- [Problem requirements]: Using the listing below, print exactly everything from the line with "Click the Adjuntar Documentación step dot" down to the line with "1024x502 pixels.", both included, and nothing more.

- [Extracted material]:
******

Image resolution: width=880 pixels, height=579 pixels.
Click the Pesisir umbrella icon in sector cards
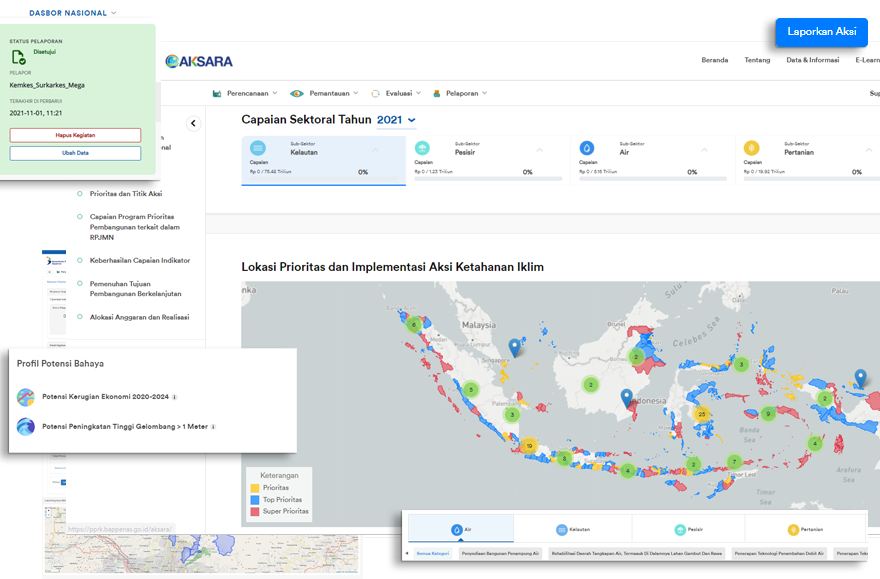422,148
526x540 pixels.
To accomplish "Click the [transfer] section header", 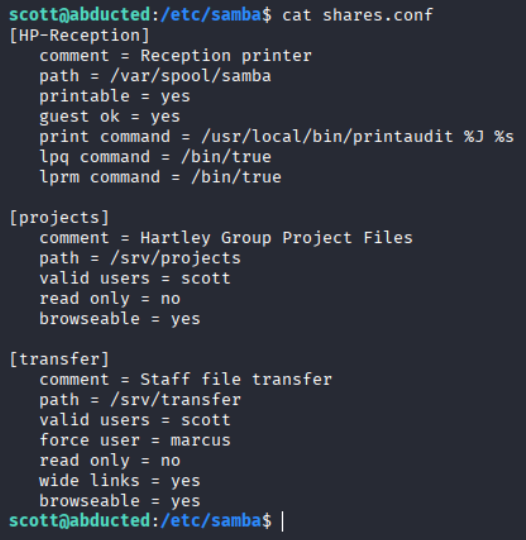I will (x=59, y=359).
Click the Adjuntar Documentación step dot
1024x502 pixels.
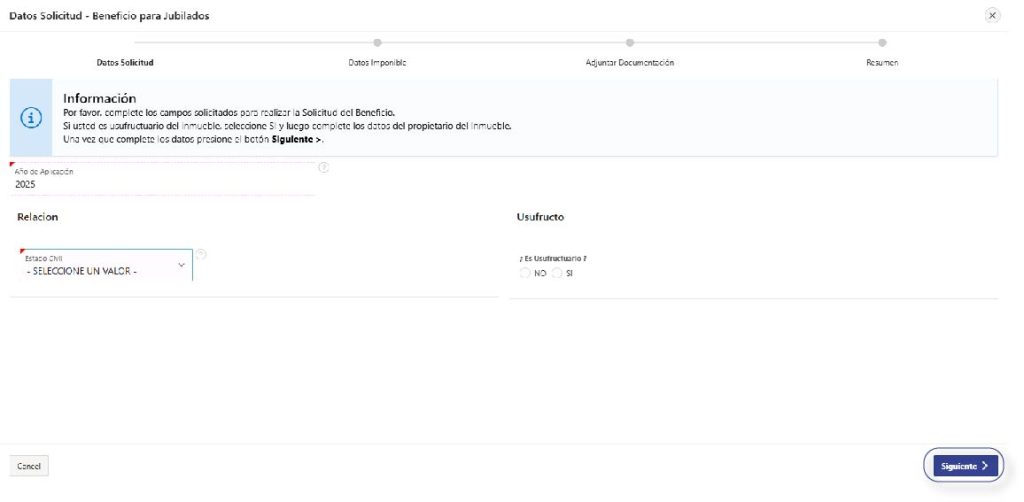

******

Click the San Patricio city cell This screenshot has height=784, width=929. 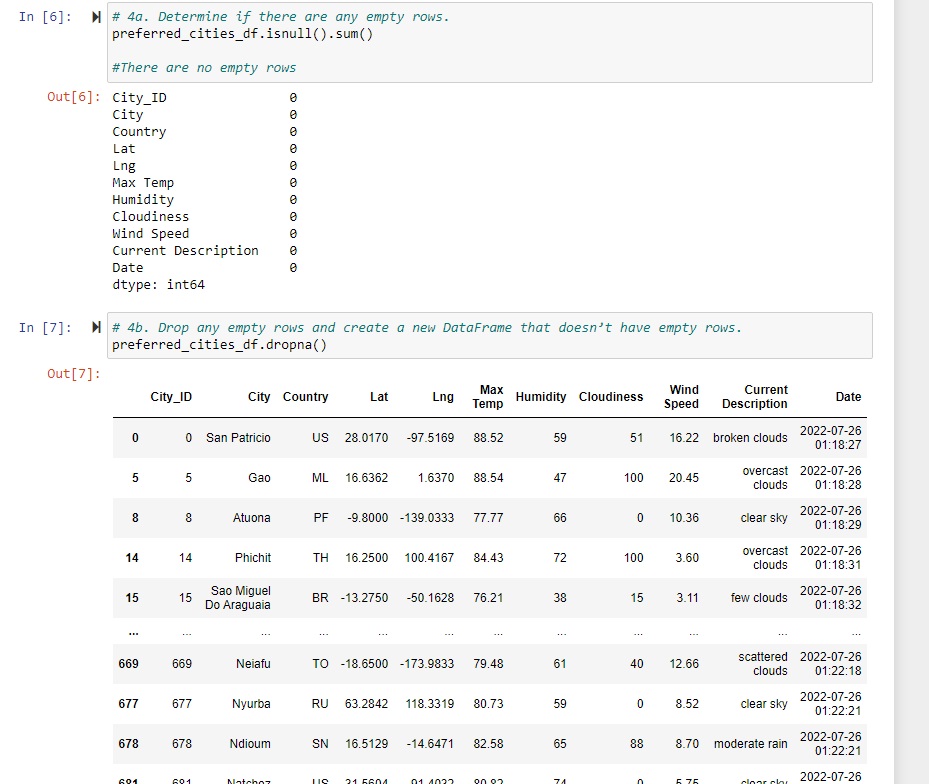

******

- [Answer to this exercise]:
Click the Adjuntar Documentación step dot
1024x502 pixels.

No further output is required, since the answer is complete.